The rescan tries to carry out a runtime resume when accessing the device. scsi_rescan_device() holds the SCSI device lock and won't release it until it can put commands onto the device's block queue. This can't happen until the queue is successfully runtime-resumed or the device is unregistered. But the runtime resume fails because the device is disconnected, and __scsi_remove_device() can't do the unregistration because it can't get the device lock.
The best way to resolve this deadlock appears to be to allow the block queue to start running again even after an unsuccessful runtime resume. The idea is that the driver or the SCSI error handler will need to be able to use the queue to resolve the runtime resume failure.
This patch removes the err argument to blk_post_runtime_resume() and makes the routine act as though the resume was successful always. This fixes the deadlock.

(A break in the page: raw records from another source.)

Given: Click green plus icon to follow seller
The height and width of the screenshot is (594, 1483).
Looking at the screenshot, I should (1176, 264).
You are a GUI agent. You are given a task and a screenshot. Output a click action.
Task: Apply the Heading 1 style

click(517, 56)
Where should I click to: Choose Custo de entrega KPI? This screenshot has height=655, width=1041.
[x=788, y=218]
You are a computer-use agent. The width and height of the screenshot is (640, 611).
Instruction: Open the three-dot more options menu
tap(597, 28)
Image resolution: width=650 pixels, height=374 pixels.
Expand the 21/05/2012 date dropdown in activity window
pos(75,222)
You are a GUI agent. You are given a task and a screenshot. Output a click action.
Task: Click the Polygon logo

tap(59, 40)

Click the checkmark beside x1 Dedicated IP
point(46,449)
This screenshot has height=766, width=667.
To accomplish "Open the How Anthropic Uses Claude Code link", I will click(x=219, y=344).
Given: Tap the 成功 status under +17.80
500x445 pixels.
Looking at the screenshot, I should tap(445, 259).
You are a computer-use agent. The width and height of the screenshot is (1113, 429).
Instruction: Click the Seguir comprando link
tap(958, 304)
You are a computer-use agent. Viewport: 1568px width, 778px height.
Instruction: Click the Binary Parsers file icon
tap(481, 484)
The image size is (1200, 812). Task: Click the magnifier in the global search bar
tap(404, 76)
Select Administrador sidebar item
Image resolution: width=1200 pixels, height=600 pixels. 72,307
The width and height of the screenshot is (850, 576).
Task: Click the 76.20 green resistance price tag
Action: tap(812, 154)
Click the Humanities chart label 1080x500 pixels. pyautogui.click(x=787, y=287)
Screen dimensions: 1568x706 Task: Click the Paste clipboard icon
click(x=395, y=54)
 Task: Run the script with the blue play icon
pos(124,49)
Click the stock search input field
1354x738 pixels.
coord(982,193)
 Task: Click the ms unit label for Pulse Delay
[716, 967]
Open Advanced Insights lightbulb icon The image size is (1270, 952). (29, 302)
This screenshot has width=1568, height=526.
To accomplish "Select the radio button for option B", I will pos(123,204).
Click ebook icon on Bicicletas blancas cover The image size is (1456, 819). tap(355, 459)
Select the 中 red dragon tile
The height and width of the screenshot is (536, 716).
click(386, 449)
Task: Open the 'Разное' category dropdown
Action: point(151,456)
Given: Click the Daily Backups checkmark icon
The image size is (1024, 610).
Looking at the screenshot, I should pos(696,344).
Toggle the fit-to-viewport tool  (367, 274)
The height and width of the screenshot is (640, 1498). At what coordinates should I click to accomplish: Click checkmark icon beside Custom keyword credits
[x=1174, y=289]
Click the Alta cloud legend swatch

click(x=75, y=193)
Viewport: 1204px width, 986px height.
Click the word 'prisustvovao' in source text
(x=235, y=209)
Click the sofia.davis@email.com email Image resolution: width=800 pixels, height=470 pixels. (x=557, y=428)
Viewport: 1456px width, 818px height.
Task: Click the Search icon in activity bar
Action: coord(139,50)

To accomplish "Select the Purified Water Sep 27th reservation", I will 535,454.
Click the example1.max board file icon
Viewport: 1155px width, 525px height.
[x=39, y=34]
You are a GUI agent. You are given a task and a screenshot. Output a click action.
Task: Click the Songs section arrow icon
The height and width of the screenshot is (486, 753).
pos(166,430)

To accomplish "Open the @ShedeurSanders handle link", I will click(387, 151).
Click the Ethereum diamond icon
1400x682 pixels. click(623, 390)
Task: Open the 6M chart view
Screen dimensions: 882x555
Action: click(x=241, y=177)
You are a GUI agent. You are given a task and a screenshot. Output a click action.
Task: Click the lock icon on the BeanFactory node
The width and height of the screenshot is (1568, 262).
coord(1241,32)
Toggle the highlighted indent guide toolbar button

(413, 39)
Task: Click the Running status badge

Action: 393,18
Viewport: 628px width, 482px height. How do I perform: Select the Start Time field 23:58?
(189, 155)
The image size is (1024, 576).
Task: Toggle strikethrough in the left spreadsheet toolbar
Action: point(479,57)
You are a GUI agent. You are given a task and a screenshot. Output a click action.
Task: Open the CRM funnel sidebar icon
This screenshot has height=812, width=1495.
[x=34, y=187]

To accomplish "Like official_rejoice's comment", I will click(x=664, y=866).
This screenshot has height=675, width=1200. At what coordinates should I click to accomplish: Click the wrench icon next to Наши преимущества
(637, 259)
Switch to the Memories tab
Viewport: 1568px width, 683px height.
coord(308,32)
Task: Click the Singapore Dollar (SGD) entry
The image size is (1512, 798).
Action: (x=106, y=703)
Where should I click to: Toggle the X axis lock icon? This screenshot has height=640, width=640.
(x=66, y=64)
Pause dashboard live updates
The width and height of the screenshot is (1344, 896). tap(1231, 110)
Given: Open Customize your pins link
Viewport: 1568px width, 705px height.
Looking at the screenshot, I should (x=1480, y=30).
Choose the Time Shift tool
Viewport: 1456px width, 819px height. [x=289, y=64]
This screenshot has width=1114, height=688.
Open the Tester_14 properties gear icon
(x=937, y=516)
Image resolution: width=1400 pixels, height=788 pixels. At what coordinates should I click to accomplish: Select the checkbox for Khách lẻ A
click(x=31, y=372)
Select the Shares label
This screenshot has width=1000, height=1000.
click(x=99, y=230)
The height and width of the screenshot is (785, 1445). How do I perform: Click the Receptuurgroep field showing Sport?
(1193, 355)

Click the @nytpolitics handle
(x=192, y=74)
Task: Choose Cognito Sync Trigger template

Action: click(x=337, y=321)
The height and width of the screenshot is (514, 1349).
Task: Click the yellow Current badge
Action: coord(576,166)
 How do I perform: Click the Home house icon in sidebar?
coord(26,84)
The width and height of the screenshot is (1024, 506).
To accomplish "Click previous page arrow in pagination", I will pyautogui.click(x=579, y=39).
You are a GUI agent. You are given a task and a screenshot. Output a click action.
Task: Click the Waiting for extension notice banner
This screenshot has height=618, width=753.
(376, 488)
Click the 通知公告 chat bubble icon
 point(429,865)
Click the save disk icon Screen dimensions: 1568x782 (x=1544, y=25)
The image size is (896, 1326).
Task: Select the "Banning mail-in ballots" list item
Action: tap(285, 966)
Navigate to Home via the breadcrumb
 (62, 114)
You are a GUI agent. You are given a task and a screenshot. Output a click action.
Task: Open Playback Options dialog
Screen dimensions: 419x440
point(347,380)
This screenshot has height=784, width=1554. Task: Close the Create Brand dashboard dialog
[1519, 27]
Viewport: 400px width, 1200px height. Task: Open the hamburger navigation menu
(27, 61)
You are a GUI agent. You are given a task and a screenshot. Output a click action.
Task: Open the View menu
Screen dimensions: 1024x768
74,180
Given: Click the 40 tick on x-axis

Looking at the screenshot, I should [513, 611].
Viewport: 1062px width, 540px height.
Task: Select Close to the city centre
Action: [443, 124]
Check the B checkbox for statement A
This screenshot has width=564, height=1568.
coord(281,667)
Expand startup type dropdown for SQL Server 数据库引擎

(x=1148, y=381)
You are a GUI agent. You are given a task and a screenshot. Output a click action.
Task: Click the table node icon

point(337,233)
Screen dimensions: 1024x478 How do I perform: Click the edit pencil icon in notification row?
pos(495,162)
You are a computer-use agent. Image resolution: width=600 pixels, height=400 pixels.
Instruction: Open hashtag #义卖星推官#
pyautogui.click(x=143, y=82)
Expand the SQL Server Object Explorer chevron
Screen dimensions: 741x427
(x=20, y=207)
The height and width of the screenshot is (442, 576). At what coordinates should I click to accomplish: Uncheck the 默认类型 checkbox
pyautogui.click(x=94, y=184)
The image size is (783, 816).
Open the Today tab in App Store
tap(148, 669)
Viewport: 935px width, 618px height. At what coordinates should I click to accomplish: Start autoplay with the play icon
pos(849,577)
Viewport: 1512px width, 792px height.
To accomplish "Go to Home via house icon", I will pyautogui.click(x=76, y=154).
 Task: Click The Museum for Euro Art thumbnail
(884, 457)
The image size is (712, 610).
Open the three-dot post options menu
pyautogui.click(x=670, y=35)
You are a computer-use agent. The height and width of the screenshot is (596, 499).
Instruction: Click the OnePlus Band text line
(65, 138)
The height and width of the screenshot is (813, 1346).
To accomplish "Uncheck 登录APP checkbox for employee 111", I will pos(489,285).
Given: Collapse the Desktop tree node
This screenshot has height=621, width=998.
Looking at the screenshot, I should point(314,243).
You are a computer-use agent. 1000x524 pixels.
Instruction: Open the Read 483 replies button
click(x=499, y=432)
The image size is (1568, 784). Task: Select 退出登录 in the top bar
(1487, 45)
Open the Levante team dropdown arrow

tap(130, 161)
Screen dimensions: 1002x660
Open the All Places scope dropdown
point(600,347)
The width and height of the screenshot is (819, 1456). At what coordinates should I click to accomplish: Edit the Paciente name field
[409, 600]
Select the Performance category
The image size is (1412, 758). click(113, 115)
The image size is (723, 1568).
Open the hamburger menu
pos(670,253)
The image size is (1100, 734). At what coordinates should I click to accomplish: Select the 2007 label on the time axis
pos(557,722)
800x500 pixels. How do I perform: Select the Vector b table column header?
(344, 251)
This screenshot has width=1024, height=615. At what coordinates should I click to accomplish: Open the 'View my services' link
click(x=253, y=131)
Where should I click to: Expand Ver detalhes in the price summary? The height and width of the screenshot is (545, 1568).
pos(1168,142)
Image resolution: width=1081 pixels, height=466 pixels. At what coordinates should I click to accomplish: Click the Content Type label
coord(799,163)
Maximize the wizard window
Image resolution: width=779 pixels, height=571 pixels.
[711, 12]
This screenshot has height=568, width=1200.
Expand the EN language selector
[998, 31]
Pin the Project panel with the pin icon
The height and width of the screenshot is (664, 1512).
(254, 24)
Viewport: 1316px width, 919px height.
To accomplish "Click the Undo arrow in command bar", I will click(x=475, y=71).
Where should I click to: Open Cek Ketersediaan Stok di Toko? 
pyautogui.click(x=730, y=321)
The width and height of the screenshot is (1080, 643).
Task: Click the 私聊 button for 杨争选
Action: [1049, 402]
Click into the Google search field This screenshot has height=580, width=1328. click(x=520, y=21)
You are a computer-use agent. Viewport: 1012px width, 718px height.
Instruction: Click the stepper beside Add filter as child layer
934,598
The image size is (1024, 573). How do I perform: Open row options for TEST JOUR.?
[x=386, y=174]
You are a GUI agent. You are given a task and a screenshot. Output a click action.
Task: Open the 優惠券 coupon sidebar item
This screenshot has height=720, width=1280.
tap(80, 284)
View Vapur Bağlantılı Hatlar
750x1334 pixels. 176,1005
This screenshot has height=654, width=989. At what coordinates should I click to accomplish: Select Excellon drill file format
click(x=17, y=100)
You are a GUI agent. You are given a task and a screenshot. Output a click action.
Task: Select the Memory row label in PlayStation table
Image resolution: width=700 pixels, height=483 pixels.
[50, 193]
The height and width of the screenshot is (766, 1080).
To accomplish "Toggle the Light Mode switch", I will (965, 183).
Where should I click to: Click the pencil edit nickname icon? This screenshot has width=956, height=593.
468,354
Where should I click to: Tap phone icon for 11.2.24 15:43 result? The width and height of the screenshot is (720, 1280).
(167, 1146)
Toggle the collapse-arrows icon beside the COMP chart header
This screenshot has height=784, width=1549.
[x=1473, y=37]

Reported-and-tested-by: John Garry john.garry@huawei.com Signed-off-by: Alan Stern stern@rowland.harvard.edu
You need to add your SoB when you send to the community.
ok
Fixes: e27829dc92e5 ("scsi: serialize ->rescan against ->remove")
Did Alan add this? I didn't think that it was necessary
Yes, he added it in the thread (https://lore.kernel.org/linux-scsi/20210714161027.GC380727@rowland.harvard.e...).
.